What is expected: What you write should be an exact repeat of the lines from the one with "Instruction: Apply the" through the final line below, minus the pictures.

(Saved data entries)
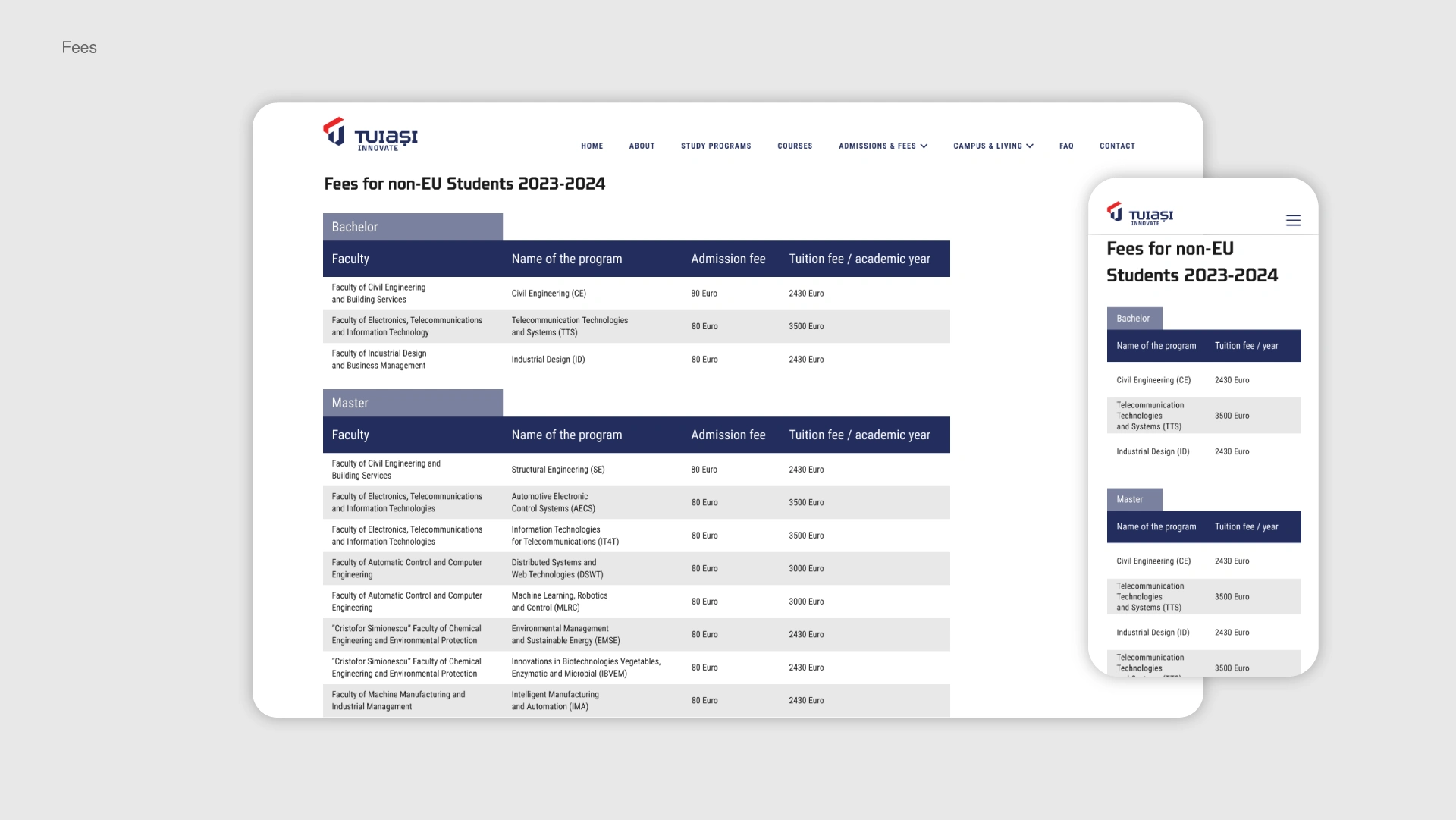1456x820 pixels.
Task: Select the Courses nav link
Action: [x=794, y=146]
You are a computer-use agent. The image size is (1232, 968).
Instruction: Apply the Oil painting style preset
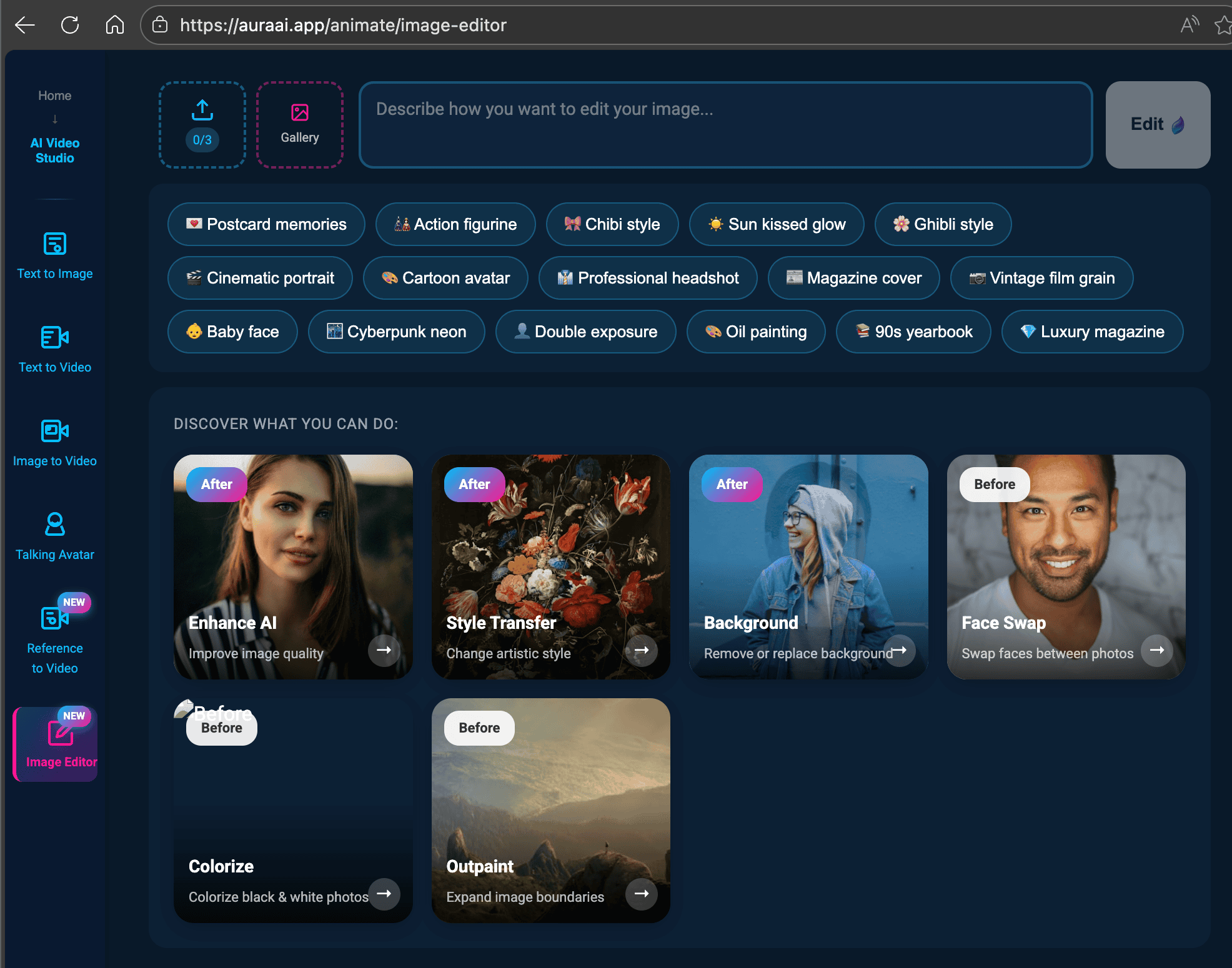point(756,332)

Response to this task:
Instruction: Apply the Oil painting style preset
point(756,332)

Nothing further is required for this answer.